Hülsede. Die Briefe samt einer Spende sorgten für überraschte Gesichter.
„So was habe ich in 40 Jahren nicht erlebt“, staunte der Pohler Ortsbrandmeister Eberhard Hasler, als er das Schreiben seinen Kameraden in der Jahresversammlung vorlas. Und auch sein Lauenauer Kollege Klaus-Werner Volker gestand verblüfft ein: „Damit hat niemand gerechnet.“ Schließlich hätten die Wehren nur ihre Arbeit getan.

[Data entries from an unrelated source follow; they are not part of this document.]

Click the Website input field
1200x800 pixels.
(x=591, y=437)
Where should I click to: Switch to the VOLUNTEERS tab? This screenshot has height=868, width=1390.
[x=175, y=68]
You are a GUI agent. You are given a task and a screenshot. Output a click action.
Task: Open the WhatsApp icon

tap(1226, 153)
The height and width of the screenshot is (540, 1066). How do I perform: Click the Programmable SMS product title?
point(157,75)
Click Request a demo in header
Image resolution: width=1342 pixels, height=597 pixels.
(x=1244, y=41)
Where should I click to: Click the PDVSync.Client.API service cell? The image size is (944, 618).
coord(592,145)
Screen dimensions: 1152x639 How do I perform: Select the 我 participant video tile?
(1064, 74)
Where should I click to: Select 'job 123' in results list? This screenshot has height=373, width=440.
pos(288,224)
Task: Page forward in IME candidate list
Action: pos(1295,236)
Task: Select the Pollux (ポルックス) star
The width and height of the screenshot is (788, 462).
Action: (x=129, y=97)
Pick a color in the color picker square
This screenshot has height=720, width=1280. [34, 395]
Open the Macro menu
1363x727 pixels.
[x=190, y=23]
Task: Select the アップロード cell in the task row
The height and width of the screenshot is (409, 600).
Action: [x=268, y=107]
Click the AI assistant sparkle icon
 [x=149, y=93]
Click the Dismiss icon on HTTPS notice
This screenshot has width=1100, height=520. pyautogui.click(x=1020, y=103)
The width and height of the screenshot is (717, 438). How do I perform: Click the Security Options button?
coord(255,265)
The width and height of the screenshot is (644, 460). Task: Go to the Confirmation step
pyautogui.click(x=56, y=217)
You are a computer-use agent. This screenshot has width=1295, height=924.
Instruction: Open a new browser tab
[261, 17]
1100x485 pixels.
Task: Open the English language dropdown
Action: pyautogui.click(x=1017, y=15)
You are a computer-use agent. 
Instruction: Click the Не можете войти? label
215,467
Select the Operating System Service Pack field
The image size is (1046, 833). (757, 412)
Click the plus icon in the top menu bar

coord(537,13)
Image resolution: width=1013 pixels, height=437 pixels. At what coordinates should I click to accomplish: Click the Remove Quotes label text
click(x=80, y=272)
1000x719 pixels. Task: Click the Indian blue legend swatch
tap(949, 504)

Doch diese offenbar gründlich und richtig. Denn Unternehmer Volker Knolle dankte vor allem dafür, dass Produktionseinrichtungen vor den Flammen bewahrt wurden. Auch Volker sah größeren Schaden, wenn die Flammen zum Beispiel auf den direkt benachbarten Spänebunker übergegriffen hätten. So aber wurde nur die Absauganlage zerstört. Die Lauenauer Einsatzkräfte waren bei dem Großbrand als Erste an der Unglücksstelle eingetroffen: „Die Brandausbreitung ließ schon Schlimmes erahnen.“ Hilfreich sei der rasche Einsatz der beiden Drehleitern aus Bad Nenndorf und Bad Münder gewesen.